18. Further, it is relevant to note that the Service Tax Voluntary Compliance Encouragement Scheme, 2013 has been introduced by the Central Government, in exercise of the powers conferred by sub-sections (1) and (2) of section 114 of the Finance Act, 2013 (17 of 2013) with effect from 13.5.2013 by Notification 10/2013 and hence, it is not a self-contained code, but is to be construed as a part and parcel of the Chapter V of the Act, 1994 in view of the contents of section 105 of the Finance Act, 2013. Therefore, when the said scheme itself is construed as part and parcel of the Finance Act, all other provisions of the Act except to the extent specifically excluded would automatically apply to proceedings under the scheme and consequently, I am of the view that the order, dated 15.11.2013 passed by the Assistant Commissioner of Central Excise, the second respondent herein is appealable under Section 85 of the Act, 1994.
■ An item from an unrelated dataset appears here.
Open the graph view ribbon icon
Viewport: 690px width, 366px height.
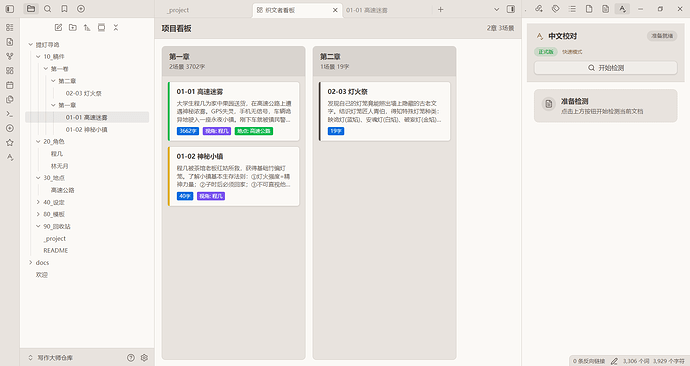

19. The remedy of appeal is a creation of a statute. In fact, making a provision of appeal is the statute is to give a hope of success to the aggrieved party who has been affected by the adverse order of the decision maker, who, while passing such order, might have misapplied the law, came to an incorrect factual finding, acted in excess of his jurisdiction, abused his powers, was biased, considered evidence which he should not have considered, or failed to consider evidence that he should have considered. To err is human and hence it cannot be expected that all the decision makers would be perfect in their approach in arriving at just conclusions. If any statute or scheme does not make the appeal provision, it would be nothing to mean that the order passed by the authority has become final and conclusive for all the purposes and thereby, giving uncontrolled and unquestionable powers to the said authority by virtue of which, he becomes as monopoly over the statute and will certainly act in an arrogant manner. In this case, the second respondent is the original authority, whose decision regarding the eligibility of the assessee under the scheme is final even if the said decision may perverse since no appeal provision has been made. Therefore, the entire scheme has virtually been vested exclusively within his control and the party who seeks the benefit under the scheme has to wait for grant of mercy by the authority.

For the foregoing discussion, the impugned order, dated 11.2.2014 passed by the first respondent is hereby set aside. The first respondent is directed to take up the appeal preferred by the petitioner and dispose of the same in accordance with law, after affording an opportunity to the petitioner. No costs. Consequently, connected MP is closed.